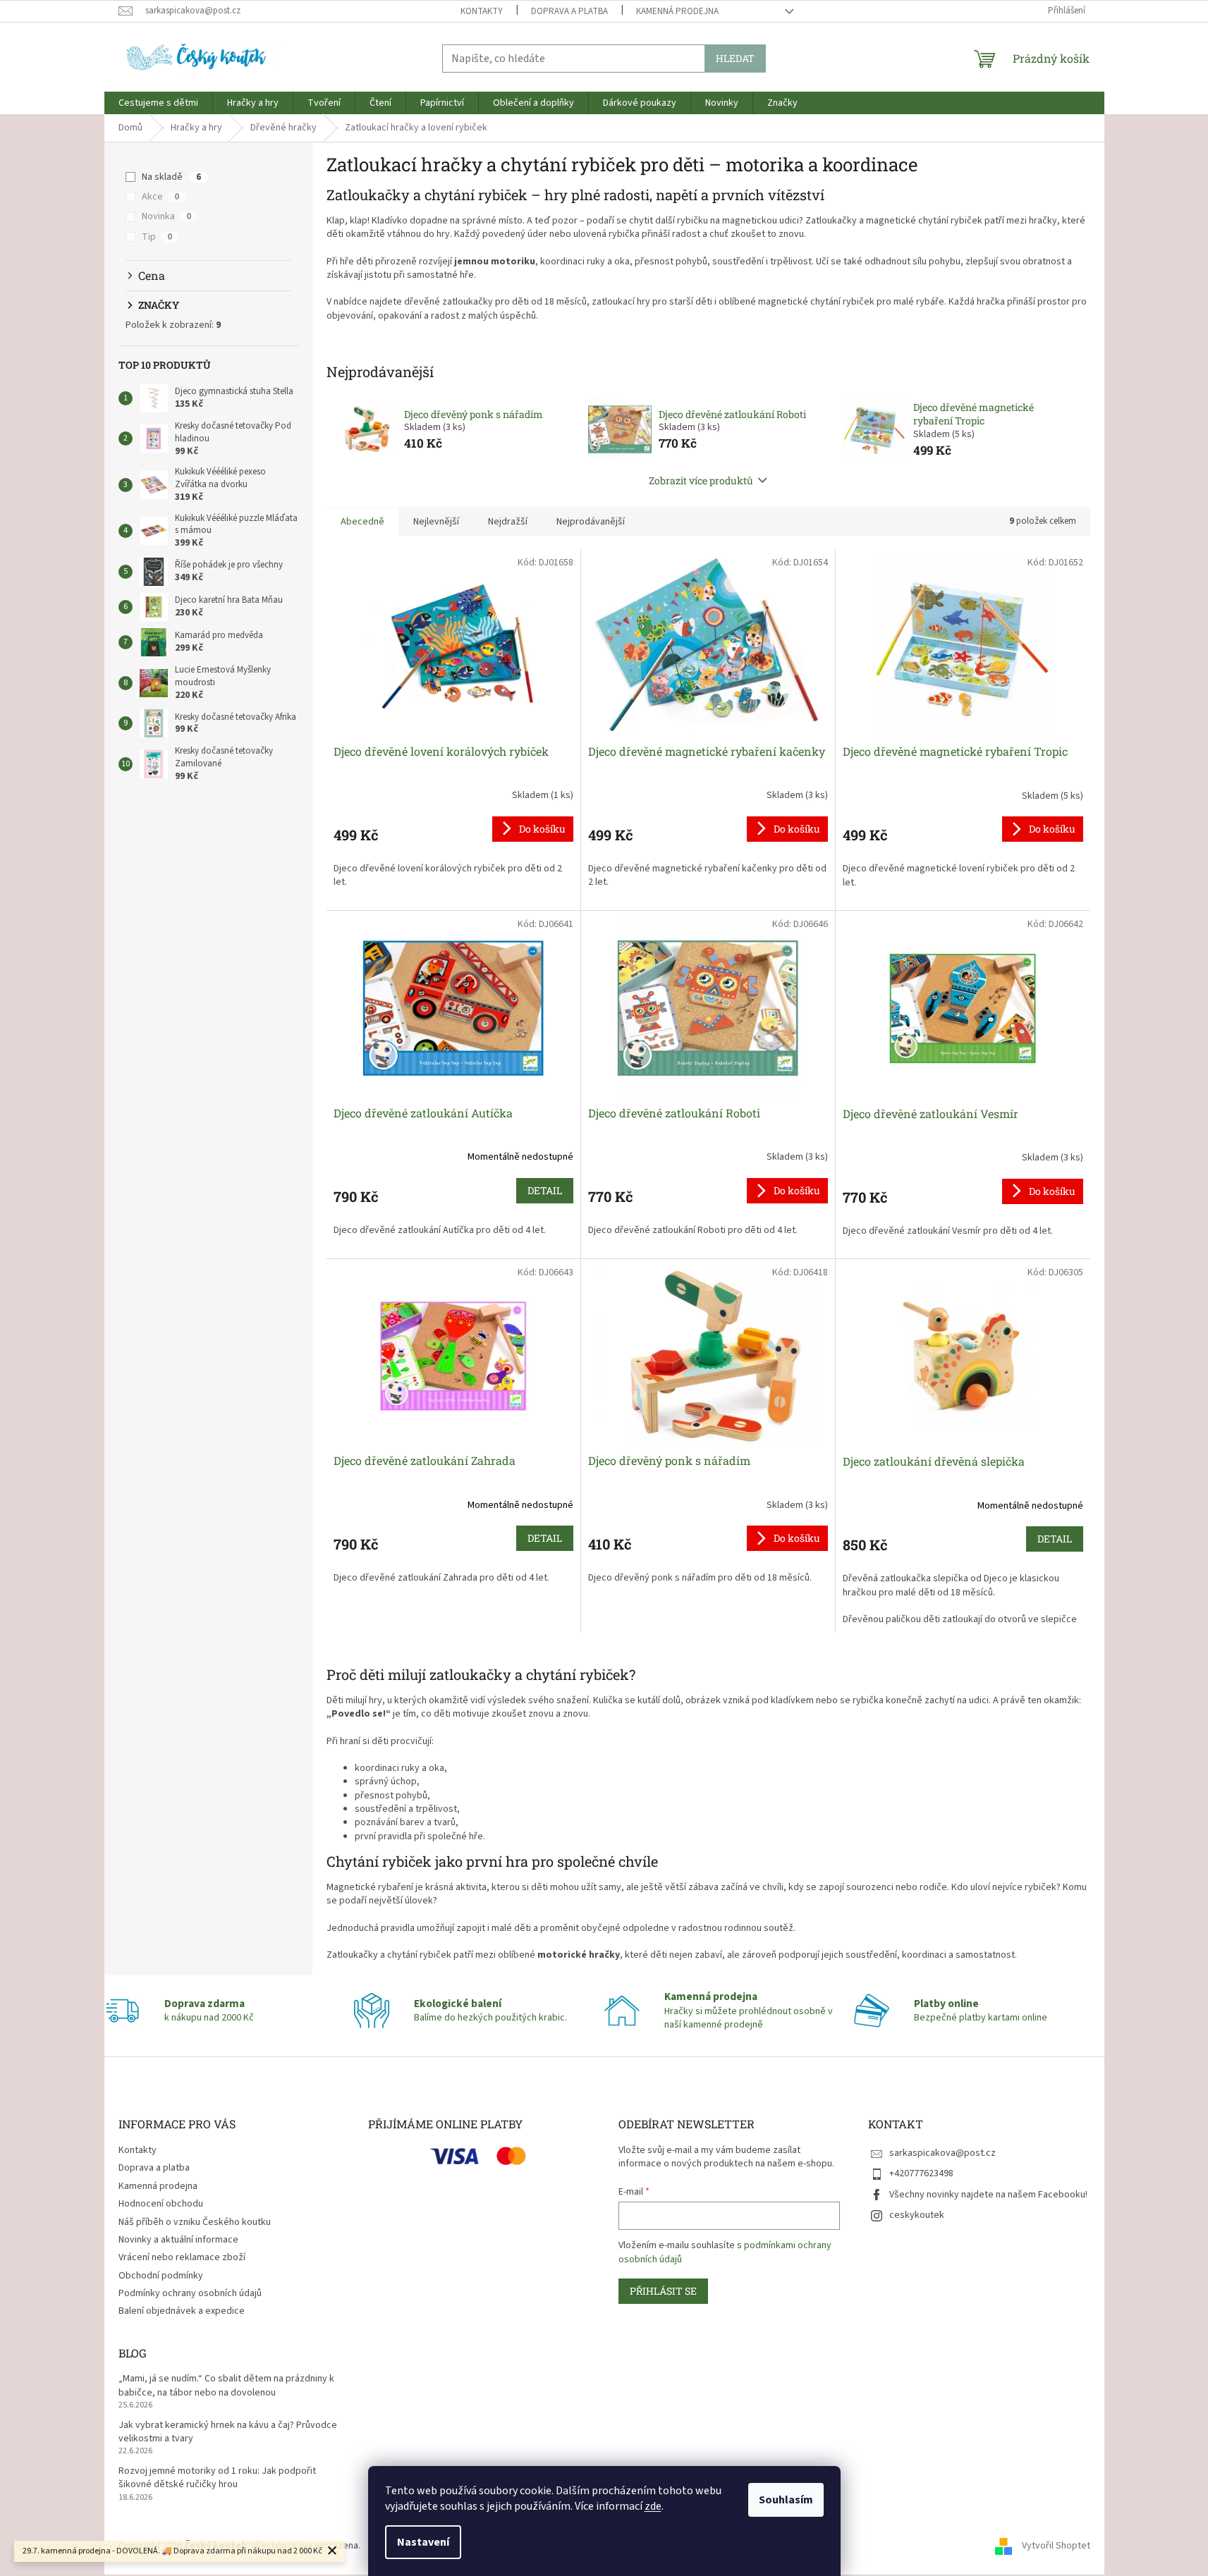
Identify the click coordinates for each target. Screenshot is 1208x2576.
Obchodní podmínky (160, 2276)
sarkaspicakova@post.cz (942, 2153)
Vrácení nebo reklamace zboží (181, 2257)
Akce (160, 197)
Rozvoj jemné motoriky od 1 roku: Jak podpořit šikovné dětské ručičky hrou (217, 2478)
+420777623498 (921, 2173)
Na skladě (171, 177)
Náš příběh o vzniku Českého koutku (194, 2222)
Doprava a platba (569, 11)
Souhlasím (786, 2500)
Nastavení (423, 2542)
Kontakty (481, 11)
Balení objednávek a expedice (181, 2311)
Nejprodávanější (590, 522)
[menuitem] (158, 103)
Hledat (735, 58)
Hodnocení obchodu (160, 2204)
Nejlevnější (436, 522)
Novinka (166, 216)
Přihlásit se (663, 2291)
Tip (157, 237)
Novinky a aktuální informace (178, 2240)
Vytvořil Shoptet (1056, 2546)
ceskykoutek (916, 2215)
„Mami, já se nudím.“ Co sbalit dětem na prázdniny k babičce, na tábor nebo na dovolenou (226, 2385)
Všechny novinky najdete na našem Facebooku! (988, 2195)
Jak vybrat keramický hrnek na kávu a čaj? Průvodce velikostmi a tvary (227, 2432)
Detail (544, 1190)
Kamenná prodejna (677, 11)
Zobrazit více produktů (701, 480)
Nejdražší (507, 522)
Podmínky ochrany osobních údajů (190, 2293)
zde (653, 2506)
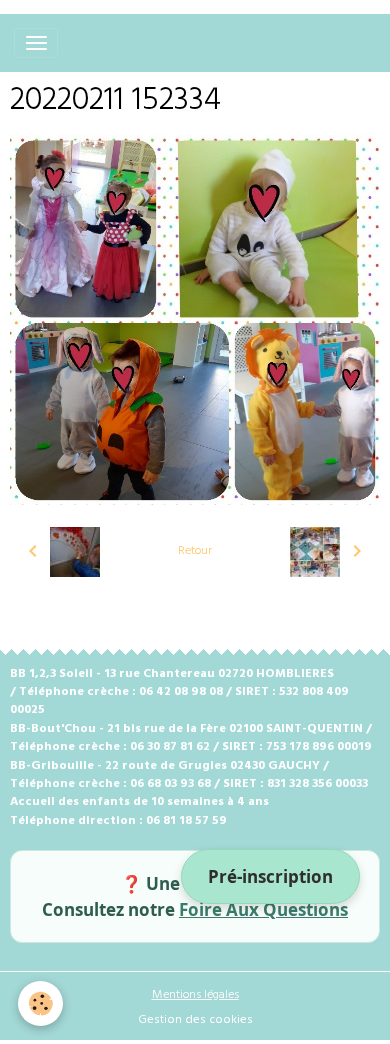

• • •

● **REQUIREMENT**: Please write out all of the data verbatim, with no pictures in the copy.

● **EXERCISE OUTPUT**:
Identify the click coordinates for each target. Screenshot is 1208x2576.
Obchodní podmínky (160, 2276)
sarkaspicakova@post.cz (942, 2153)
Vrácení nebo reklamace zboží (181, 2257)
Akce (160, 197)
Rozvoj jemné motoriky od 1 roku: Jak podpořit šikovné dětské ručičky hrou (217, 2478)
+420777623498 (921, 2173)
Na skladě (171, 177)
Náš příběh o vzniku Českého koutku (194, 2222)
Doprava a platba (569, 11)
Souhlasím (786, 2500)
Nastavení (423, 2542)
Kontakty (481, 11)
Balení objednávek a expedice (181, 2311)
Nejprodávanější (590, 522)
[menuitem] (158, 103)
Hledat (735, 58)
Hodnocení obchodu (160, 2204)
Nejlevnější (436, 522)
Novinka (166, 216)
Přihlásit se (663, 2291)
Tip (157, 237)
Novinky a aktuální informace (178, 2240)
Vytvořil Shoptet (1056, 2546)
ceskykoutek (916, 2215)
„Mami, já se nudím.“ Co sbalit dětem na prázdniny k babičce, na tábor nebo na dovolenou (226, 2385)
Všechny novinky najdete na našem Facebooku! (988, 2195)
Jak vybrat keramický hrnek na kávu a čaj? Průvodce velikostmi a tvary (227, 2432)
Detail (544, 1190)
Kamenná prodejna (677, 11)
Zobrazit více produktů (701, 480)
Nejdražší (507, 522)
Podmínky ochrany osobních údajů (190, 2293)
zde (653, 2506)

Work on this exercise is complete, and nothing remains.